A few of these were passed on to me (#’s 1, 4, 5, 6, 7 and 11), quite a few are from my school library and should be back at school instead of on my reading table (#2, #43-47) and a few like the Picoult and Berg books were purchased second hand and shuffled aside for newer choices.  The Sarah Dessen choices are all my step-daughter, Kaylee’s and will be passed pack to her as I finish. A few of the books, like The Shadow Catcher, I bought because I enjoyed something else the author had written (Evidence of things unseen).#24 and #39 were both purchased at the Holocaust Museum two years ago when we visited D.C.-why didn’t I read them on the car ride home?? 

I feel giddy with the idea of making some much needed room on my book cases-the key will be not to just add books back in.  I could have added a few more but I like a nice round number like 50-and when I get these read I’ll be closer to the +100 plus challenge.  Please leave a comment as to which one you think I should begin with come January 1st!!

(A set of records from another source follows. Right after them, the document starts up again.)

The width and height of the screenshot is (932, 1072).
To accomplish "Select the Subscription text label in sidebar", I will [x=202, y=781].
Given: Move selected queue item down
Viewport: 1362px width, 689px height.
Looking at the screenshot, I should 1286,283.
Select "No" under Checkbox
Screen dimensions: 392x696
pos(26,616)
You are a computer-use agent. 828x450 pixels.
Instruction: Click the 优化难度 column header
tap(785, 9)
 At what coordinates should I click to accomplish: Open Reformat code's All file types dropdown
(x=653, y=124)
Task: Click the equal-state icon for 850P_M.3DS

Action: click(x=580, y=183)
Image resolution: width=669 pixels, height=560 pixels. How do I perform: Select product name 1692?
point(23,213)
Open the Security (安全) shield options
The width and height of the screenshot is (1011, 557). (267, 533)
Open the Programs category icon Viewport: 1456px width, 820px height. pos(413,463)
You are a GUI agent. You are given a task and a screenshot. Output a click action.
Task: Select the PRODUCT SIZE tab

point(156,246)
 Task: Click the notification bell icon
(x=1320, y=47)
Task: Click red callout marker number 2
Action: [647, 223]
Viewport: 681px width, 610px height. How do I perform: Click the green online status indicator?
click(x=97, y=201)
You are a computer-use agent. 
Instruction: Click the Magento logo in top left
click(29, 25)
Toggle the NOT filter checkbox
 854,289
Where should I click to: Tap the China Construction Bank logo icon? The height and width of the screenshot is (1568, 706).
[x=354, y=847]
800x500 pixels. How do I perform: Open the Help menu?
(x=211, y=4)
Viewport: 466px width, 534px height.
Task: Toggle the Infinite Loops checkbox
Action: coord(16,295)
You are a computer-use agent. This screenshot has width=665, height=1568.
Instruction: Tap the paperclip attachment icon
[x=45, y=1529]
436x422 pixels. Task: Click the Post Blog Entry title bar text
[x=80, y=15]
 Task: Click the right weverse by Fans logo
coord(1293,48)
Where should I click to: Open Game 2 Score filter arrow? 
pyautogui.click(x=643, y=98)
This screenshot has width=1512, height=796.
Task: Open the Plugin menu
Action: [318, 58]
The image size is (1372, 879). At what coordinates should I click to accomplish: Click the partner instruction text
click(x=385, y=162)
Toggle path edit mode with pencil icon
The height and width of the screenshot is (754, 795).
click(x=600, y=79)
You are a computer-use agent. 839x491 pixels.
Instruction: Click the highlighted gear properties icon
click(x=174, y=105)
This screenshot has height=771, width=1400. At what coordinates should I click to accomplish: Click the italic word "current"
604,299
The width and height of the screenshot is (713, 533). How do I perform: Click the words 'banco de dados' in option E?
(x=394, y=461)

Another useful reading challenge

I found out about this challenge while reading Jenners post over at Find Your Next Book Here, which sent me over to  Bibliophile By the Sea.
This challenge is about reading books that you already have on your bookshelves (I’ve got plenty of those!) and then passing them on to someone else (great recycling). It runs from January 1, 2010 until December 31, 2010.
 If so, feel free to join in:
  •  grab the button
  •  decide how many books you want to read from your shelves (minimum of 20 – no maximum)
  •  find a new home for the books once you read them
  •  post the titles and the authors of books you’ve read and passed on
  •  project runs from January 1, 2010 through December 31, 2010
  •  crossover challenge books are allowed 

I have several bookshelves that beg, plead, implore to be unburden so I take this challenge and add to it that I will not purchase any new books until…I have read the books I choose for this particular challenge.  It probably will take me all year, but that’s okay.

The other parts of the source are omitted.